Dataset records
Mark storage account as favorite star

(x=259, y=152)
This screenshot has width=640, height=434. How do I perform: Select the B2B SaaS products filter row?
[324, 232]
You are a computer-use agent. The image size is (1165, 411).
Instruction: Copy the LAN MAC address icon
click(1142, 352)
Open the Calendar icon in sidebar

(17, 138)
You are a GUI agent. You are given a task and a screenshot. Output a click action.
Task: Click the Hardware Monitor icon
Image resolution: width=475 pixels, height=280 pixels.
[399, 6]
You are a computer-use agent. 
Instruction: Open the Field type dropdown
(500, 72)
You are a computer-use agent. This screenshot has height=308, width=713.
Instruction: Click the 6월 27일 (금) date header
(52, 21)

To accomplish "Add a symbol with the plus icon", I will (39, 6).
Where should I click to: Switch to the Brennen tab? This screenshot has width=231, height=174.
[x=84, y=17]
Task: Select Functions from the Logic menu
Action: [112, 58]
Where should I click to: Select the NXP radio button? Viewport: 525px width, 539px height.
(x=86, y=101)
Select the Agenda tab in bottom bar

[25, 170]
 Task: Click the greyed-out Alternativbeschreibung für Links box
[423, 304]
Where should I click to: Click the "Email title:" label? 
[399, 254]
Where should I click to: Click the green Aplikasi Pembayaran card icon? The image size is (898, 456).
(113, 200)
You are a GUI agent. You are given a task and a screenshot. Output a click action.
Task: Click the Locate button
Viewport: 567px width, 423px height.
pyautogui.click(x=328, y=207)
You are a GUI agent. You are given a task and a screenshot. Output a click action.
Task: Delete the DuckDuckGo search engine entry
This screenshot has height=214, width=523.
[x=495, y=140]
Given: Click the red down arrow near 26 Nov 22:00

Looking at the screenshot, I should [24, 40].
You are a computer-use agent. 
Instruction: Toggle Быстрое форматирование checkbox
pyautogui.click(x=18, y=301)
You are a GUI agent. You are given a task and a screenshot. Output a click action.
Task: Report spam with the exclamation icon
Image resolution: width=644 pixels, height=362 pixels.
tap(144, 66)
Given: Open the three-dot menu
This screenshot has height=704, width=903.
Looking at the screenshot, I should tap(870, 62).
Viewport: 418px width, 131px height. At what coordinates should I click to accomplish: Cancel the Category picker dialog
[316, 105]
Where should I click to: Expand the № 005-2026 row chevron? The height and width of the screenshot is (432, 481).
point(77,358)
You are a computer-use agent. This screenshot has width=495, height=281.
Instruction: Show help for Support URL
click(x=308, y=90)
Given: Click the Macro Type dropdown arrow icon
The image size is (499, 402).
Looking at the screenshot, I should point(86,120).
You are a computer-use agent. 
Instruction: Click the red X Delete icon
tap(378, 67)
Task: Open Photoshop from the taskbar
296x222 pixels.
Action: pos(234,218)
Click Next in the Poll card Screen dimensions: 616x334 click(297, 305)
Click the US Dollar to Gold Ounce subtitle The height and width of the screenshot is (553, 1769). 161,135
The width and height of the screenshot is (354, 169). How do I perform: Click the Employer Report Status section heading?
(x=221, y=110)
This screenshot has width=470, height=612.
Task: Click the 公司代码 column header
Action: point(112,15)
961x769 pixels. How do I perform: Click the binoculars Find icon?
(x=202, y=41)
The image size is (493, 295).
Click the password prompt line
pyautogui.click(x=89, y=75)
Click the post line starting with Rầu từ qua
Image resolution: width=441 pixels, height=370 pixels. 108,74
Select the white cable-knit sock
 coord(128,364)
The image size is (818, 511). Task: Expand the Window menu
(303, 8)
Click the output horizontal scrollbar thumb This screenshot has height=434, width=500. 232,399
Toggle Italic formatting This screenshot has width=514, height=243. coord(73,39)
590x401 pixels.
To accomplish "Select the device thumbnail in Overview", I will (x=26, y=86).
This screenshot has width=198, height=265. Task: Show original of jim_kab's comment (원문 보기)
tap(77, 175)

### What you are asked to do
Lines from the entries that contain the word "will" are what the answer must hold.

### Solution to this task
To accomplish "Add a symbol with the plus icon", I will (39, 6).
To accomplish "Select the device thumbnail in Overview", I will (x=26, y=86).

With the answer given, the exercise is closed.